Esercizio A
Nel brano sulla morte di Desmond Tutu, a che età è morto l'arcivescovo?
Esercizio B
Traduci in inglese questa frase del brano su Desmond Tutu: "È morto all’età di 90 anni l’arcivescovo anglicano sudafricano Desmond Tutu, uno dei leader della lotta contro l’apartheid in Sudafrica."
Esercizio C
Riporta parola per parola il brano su Desmond Tutu, tutto ciò che va da "È morto all’età" giù fino a "1.000 persone ferite.".

**** Brano fornito

Lotta contro l’apartheid in Sudafrica – Addio Desmond Tutu

È morto all’età di 90 anni l’arcivescovo anglicano sudafricano Desmond Tutu, uno dei leader della lotta contro l’apartheid in Sudafrica.
Uomo carismatico, grande oratore sia nelle piazze che in chiesa, Desmond Mpilu Tutu emerge come figura di primo piano a partire dalla rivolta a Soweto, nel 1976, degli studenti neri che protestavano contro la politica segregazionista del National Party, il partito dei bianchi nazionalisti che a quell’epoca era al governo del paese. Tutt’oggi non si conosce la stima degli studenti e delle studentesse universitarie che persero la vita negli scontri con i razzisti bianchi armati e la Polizia, l’agenzia stampa Routers parlò di 500 persone uccise e 1.000 persone ferite.
Tutu denunciò apertamente gli eccessi di violenza della Polizia e dell’esercito nel tempo in cui la repressione del governo contro la ribellione dei neri si era fatta più spietata, con centinaia di morti per le strade, nelle Università e nei luoghi di lavoro dove cresceva il seme della protesta contro le ingiustizie razziali.

********
**** Dati forniti

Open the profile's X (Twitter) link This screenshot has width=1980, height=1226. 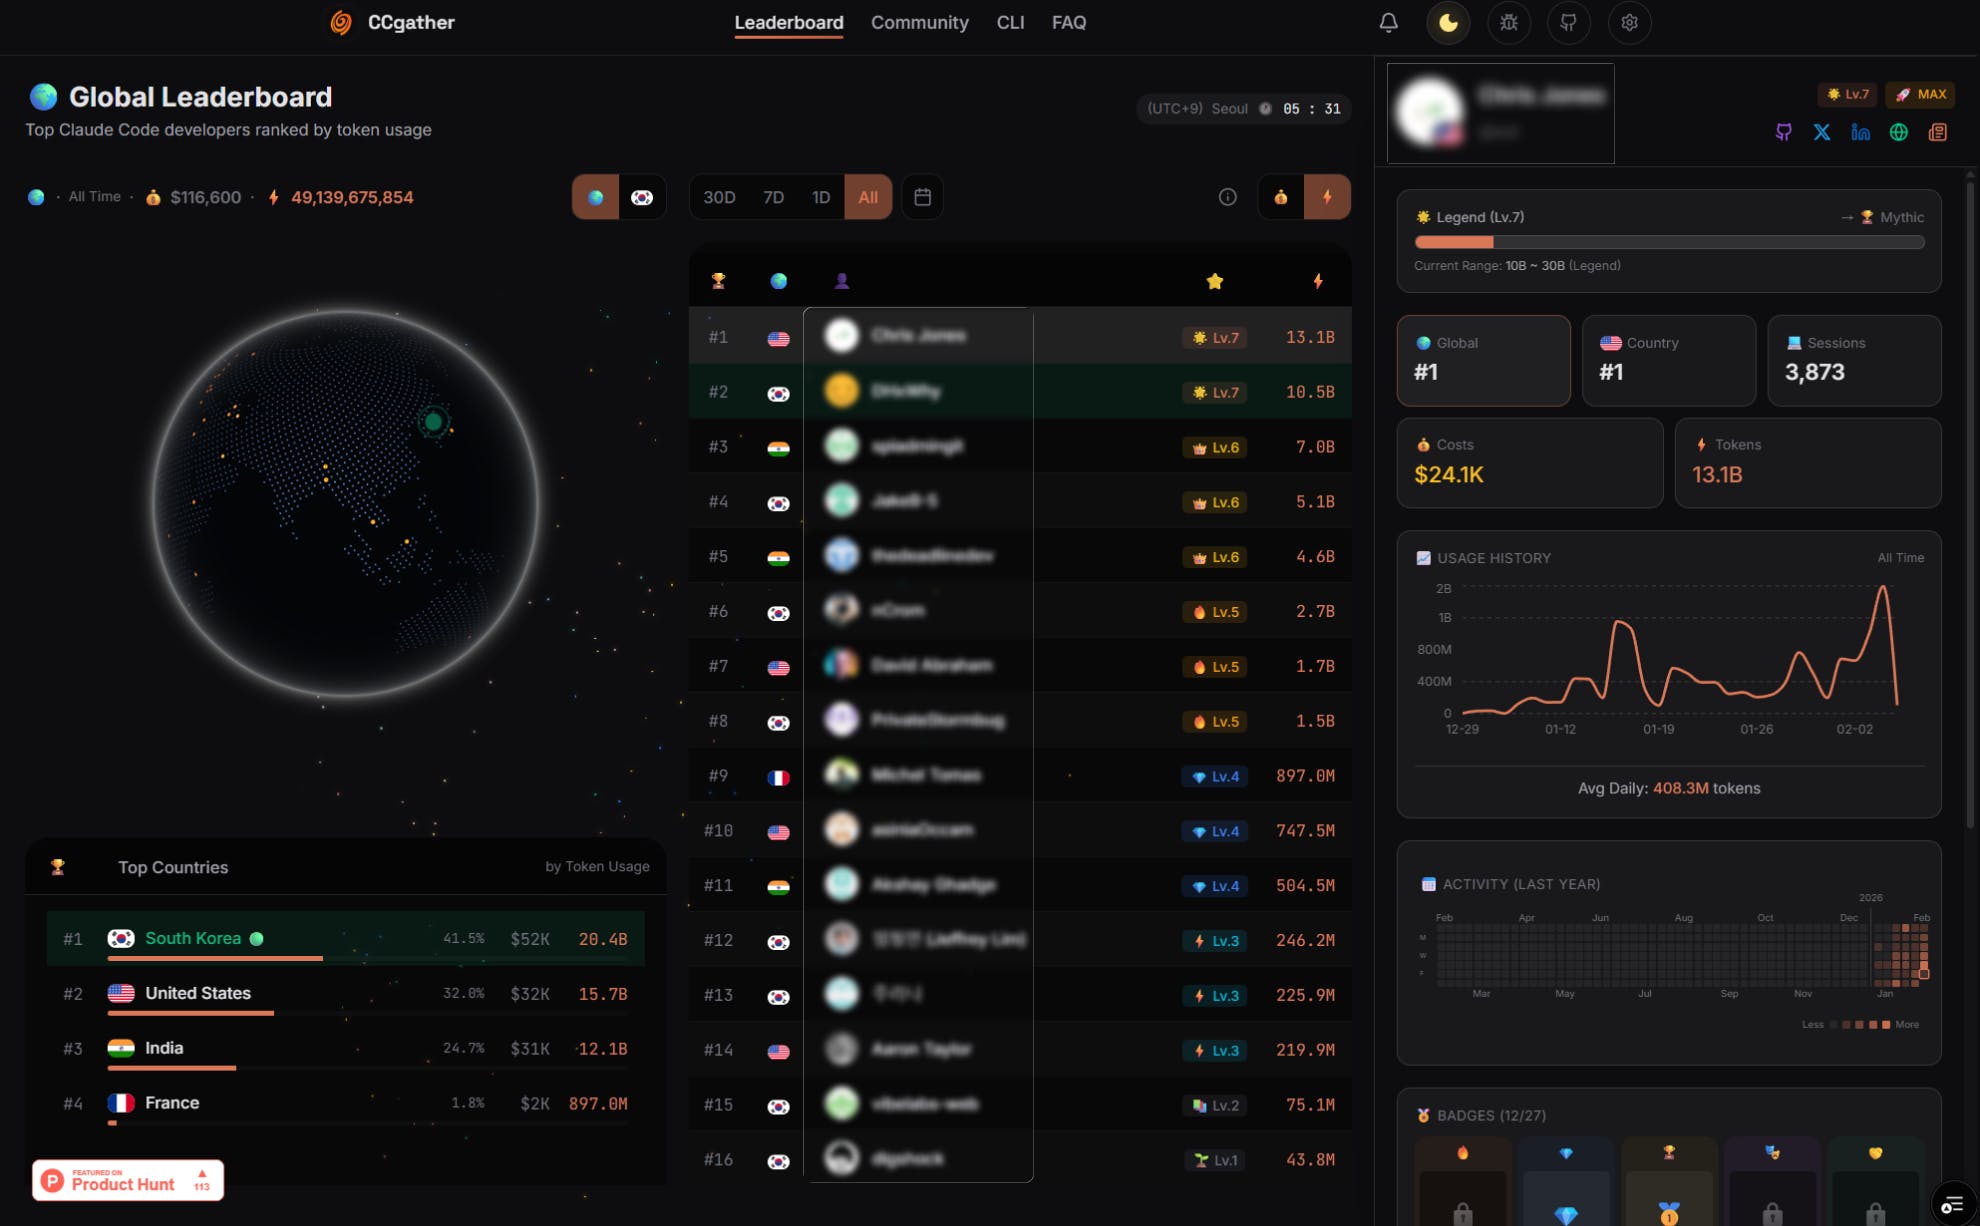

********

Risultato finale A
A 90 anni.

Risultato finale B
South African Anglican archbishop Desmond Tutu, one of the leaders of the struggle against apartheid in South Africa, has died at the age of 90.

Risultato finale C
È morto all’età di 90 anni l’arcivescovo anglicano sudafricano Desmond Tutu, uno dei leader della lotta contro l’apartheid in Sudafrica.
Uomo carismatico, grande oratore sia nelle piazze che in chiesa, Desmond Mpilu Tutu emerge come figura di primo piano a partire dalla rivolta a Soweto, nel 1976, degli studenti neri che protestavano contro la politica segregazionista del National Party, il partito dei bianchi nazionalisti che a quell’epoca era al governo del paese. Tutt’oggi non si conosce la stima degli studenti e delle studentesse universitarie che persero la vita negli scontri con i razzisti bianchi armati e la Polizia, l’agenzia stampa Routers parlò di 500 persone uccise e 1.000 persone ferite.